Buitenland

Column: Hokjes over religieus en niet-religieus werken niet in Tel Aviv

Religie is in Tel Aviv geen modewoord. In Jeruzalem gaat men op sabbat massaal naar de synagoge. Maar hier is het aan het eind van de ochtend eenrichtingsverkeer naar het strand.

Eddy Aangeenbrug
11 October 2016 08:50Gewijzigd op 16 November 2020 07:23
In Jeruzalem gaat men op sabbat massaal naar de synagoge. Maar hier in Tel Aviv is het aan het eind van de ochtend eenrichtingsverkeer naar het strand. beeld EPA
In Jeruzalem gaat men op sabbat massaal naar de synagoge. Maar hier in Tel Aviv is het aan het eind van de ochtend eenrichtingsverkeer naar het strand. beeld EPA

Godsdienst is in Israël lastig meetbaar. De verdeling religieus versus seculier, zoals we die in Nederland kennen, gaat hier algauw mank. Het Jodendom kent vele schakeringen. Ik heb vrienden die ”religie” een vies woord vinden, maar die toch als ”godsdienstig” in de officiële boeken staan. Ze bidden op sabbat met de familie de gebeden, ze vieren de Joodse feesten, ze vasten op Jom Kipoer.

Religie en traditie maken namelijk onlosmakelijk deel uit van de Joodse identiteit. Voor buitenstaanders is dat soms verwarrend. We zijn het in Nederland gewend om godsdienstigheid op te hangen aan ankers als kerkelijke betrokkenheid.

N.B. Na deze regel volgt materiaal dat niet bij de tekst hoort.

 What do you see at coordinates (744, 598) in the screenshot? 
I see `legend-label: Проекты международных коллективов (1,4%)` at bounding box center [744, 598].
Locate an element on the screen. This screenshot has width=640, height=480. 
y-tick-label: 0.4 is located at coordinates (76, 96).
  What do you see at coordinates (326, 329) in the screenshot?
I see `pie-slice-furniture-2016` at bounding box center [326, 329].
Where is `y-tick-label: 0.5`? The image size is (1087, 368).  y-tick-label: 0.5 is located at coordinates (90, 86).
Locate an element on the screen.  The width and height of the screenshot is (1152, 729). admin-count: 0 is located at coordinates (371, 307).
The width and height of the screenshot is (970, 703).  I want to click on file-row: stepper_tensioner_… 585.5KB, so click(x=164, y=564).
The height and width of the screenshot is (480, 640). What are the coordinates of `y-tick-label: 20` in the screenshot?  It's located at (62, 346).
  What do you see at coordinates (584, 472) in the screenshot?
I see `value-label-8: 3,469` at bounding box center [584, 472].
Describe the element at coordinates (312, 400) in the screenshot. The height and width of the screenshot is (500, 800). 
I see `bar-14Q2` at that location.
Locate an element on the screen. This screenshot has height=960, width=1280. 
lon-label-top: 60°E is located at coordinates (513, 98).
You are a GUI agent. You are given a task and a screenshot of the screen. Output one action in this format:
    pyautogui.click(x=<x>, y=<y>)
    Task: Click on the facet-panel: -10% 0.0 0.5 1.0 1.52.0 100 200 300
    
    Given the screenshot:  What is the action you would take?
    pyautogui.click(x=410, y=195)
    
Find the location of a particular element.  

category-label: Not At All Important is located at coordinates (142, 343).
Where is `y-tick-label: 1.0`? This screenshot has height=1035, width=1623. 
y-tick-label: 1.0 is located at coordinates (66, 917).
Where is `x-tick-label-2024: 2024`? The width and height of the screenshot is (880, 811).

„Dus je bent religieus”, vraag ik een vriend die net terug is van de synagoge. Hij heeft er gebeden, nadat hij een week ervoor betrokken was geraakt bij een heftig auto-ongeluk. Wonderlijk genoeg heeft hij het er zonder verwondingen van afgebracht.

„Natuurlijk niet”, reageert hij stellig. Hij houdt zijn keppeltje nog in zijn hand. Al luisterend begrijp ik dat hij alleen de harediem, de ultraorthodoxe Joden, religieus noemt.

Westerse sociologische modellen kunnen in Israël niet een-op-een worden toegepast. Een seculiere Jood met allergie voor het woord religie draagt op zijn eigen manier toch de Joodse traditie met zich mee.

Vaak komt die weerzin tegen religie voort uit de invloed van Joodse wetgeving op het sociale leven. Trouwen bijvoorbeeld blijft uitsluitend een religieuze aangelegenheid, en kan alleen als de orthodoxe rabbijn akkoord gaat. Bussen rijden niet op sabbat – ook niet in Tel Aviv. De macht van het opperrabbinaat is seculiere Joden een doorn in het oog – en maakt dat ze religie negatief waarderen.

Soms steekt het echter dieper. Wanneer ik hoor dat de Holocaust een streep heeft gezet door het geloof in God. Het zijn de momenten waarop ik stilval, omdat ik een pijn proef waar ik geen antwoord op kan geven.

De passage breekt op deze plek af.